PROVIDED RECORDS =
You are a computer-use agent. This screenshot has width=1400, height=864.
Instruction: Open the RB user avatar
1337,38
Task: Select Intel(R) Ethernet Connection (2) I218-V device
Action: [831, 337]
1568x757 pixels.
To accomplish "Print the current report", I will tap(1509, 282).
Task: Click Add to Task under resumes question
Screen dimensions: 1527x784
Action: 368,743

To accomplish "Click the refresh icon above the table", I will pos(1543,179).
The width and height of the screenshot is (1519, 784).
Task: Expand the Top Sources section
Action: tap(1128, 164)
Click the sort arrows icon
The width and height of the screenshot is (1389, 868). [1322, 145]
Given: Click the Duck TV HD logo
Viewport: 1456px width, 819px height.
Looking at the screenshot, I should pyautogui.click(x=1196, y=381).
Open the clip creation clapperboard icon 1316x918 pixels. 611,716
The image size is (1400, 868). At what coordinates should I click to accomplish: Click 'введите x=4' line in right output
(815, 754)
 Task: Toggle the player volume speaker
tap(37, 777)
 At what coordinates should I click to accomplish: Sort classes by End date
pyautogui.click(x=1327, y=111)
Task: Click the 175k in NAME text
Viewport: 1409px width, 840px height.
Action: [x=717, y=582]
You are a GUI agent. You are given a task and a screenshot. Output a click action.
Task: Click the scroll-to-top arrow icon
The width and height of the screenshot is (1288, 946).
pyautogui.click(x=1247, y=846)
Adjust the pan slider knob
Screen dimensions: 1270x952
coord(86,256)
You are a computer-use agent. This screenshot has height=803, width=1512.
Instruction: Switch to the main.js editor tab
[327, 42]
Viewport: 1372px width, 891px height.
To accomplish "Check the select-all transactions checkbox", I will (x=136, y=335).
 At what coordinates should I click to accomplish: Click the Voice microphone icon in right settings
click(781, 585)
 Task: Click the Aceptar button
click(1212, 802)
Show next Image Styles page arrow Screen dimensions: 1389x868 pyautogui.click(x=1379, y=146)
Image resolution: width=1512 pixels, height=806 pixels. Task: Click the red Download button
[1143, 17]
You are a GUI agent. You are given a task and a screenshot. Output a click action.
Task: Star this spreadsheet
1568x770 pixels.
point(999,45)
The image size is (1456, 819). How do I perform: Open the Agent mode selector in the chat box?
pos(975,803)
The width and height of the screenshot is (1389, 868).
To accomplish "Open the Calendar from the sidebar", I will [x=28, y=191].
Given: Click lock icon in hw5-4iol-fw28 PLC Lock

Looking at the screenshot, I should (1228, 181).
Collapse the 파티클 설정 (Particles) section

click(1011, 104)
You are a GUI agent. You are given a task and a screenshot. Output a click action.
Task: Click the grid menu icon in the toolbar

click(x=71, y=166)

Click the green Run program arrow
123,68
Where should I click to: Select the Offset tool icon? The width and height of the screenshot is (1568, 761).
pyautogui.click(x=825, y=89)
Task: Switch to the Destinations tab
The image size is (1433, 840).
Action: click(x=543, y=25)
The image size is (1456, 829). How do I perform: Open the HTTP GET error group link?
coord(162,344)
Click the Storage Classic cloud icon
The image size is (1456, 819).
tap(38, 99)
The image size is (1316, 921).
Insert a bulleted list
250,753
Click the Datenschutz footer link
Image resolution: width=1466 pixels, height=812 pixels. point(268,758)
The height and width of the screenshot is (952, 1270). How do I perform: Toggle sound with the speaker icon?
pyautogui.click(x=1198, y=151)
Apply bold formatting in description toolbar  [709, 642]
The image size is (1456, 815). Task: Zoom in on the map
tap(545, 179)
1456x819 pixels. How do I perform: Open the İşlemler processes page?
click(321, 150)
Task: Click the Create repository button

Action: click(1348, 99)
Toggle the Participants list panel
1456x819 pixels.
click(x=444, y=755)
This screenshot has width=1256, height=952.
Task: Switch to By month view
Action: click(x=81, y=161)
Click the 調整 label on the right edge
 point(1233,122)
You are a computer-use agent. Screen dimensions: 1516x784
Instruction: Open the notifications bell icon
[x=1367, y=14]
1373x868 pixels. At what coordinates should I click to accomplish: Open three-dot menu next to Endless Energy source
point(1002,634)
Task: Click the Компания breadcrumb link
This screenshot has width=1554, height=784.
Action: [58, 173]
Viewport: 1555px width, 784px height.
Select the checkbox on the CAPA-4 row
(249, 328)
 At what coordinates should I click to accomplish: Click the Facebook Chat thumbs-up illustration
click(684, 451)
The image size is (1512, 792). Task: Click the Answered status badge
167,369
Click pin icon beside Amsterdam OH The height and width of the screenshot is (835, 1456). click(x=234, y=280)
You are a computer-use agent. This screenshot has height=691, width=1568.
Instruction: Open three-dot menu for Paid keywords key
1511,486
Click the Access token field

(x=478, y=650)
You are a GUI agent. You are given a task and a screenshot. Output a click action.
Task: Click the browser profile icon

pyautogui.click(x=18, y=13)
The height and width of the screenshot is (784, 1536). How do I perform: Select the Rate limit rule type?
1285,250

TASK PROMPT =
Restate the entries above word for word, beginning with their first line and ending with the line holding "Viewport: 1372px width, 891px height."; omit everything else.

RESULT OF THIS EXERCISE =
You are a computer-use agent. This screenshot has width=1400, height=864.
Instruction: Open the RB user avatar
1337,38
Task: Select Intel(R) Ethernet Connection (2) I218-V device
Action: [831, 337]
1568x757 pixels.
To accomplish "Print the current report", I will tap(1509, 282).
Task: Click Add to Task under resumes question
Screen dimensions: 1527x784
Action: 368,743

To accomplish "Click the refresh icon above the table", I will pos(1543,179).
The width and height of the screenshot is (1519, 784).
Task: Expand the Top Sources section
Action: tap(1128, 164)
Click the sort arrows icon
The width and height of the screenshot is (1389, 868). [1322, 145]
Given: Click the Duck TV HD logo
Viewport: 1456px width, 819px height.
Looking at the screenshot, I should pyautogui.click(x=1196, y=381).
Open the clip creation clapperboard icon 1316x918 pixels. 611,716
The image size is (1400, 868). At what coordinates should I click to accomplish: Click 'введите x=4' line in right output
(815, 754)
 Task: Toggle the player volume speaker
tap(37, 777)
 At what coordinates should I click to accomplish: Sort classes by End date
pyautogui.click(x=1327, y=111)
Task: Click the 175k in NAME text
Viewport: 1409px width, 840px height.
Action: [x=717, y=582]
You are a GUI agent. You are given a task and a screenshot. Output a click action.
Task: Click the scroll-to-top arrow icon
The width and height of the screenshot is (1288, 946).
pyautogui.click(x=1247, y=846)
Adjust the pan slider knob
Screen dimensions: 1270x952
coord(86,256)
You are a computer-use agent. This screenshot has height=803, width=1512.
Instruction: Switch to the main.js editor tab
[327, 42]
Viewport: 1372px width, 891px height.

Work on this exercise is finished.